(Stored data)

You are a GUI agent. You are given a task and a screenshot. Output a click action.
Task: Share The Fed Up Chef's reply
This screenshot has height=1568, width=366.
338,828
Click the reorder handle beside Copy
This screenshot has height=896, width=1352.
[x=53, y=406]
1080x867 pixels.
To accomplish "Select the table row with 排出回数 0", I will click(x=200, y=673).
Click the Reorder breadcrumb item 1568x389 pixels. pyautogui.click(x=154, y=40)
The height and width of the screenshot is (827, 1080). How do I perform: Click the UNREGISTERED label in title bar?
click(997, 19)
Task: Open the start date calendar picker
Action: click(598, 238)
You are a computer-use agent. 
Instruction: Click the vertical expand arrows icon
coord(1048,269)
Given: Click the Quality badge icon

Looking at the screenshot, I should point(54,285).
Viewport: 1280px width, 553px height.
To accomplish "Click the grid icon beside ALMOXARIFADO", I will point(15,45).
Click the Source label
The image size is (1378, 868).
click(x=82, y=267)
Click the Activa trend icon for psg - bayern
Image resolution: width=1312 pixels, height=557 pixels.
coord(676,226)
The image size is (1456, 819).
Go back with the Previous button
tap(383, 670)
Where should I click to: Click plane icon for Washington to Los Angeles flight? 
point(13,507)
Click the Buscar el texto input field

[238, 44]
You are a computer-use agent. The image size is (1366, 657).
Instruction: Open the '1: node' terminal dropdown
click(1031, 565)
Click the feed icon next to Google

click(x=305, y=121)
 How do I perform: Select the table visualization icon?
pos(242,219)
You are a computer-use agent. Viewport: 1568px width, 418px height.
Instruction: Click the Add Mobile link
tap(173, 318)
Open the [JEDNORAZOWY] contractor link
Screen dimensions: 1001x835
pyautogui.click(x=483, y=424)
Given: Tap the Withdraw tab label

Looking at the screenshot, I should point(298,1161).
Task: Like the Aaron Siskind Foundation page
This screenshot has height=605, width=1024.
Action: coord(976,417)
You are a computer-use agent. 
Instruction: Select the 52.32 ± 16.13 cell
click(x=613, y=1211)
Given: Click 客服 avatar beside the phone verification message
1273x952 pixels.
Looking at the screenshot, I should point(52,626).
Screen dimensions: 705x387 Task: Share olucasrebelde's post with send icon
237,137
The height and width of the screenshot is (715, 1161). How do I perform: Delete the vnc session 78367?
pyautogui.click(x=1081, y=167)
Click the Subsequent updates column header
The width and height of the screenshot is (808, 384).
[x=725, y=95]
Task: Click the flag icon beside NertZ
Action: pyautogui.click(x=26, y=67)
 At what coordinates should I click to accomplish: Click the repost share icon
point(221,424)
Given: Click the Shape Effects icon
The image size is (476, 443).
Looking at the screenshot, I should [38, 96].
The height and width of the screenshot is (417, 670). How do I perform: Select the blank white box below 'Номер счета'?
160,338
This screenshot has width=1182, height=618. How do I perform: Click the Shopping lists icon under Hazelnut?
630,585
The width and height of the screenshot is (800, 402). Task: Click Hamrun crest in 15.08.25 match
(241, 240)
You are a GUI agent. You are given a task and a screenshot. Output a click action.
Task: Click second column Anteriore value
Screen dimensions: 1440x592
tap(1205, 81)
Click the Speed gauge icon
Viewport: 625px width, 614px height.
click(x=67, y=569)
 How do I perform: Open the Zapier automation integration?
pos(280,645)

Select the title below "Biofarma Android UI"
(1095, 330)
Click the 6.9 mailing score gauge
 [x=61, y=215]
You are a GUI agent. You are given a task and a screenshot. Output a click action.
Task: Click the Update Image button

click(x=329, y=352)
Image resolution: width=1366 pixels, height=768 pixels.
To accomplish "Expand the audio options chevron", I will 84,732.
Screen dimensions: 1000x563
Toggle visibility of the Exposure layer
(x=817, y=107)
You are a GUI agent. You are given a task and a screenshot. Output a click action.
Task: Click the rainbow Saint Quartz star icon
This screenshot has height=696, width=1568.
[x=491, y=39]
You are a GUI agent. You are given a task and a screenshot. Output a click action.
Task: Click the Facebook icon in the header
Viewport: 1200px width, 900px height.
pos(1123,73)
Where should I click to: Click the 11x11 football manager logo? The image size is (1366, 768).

# Task goal:
Your task is to find every line above containing the word "column" and copy it.

# Solution for this task:
Click the Subsequent updates column header
Task: Click second column Anteriore value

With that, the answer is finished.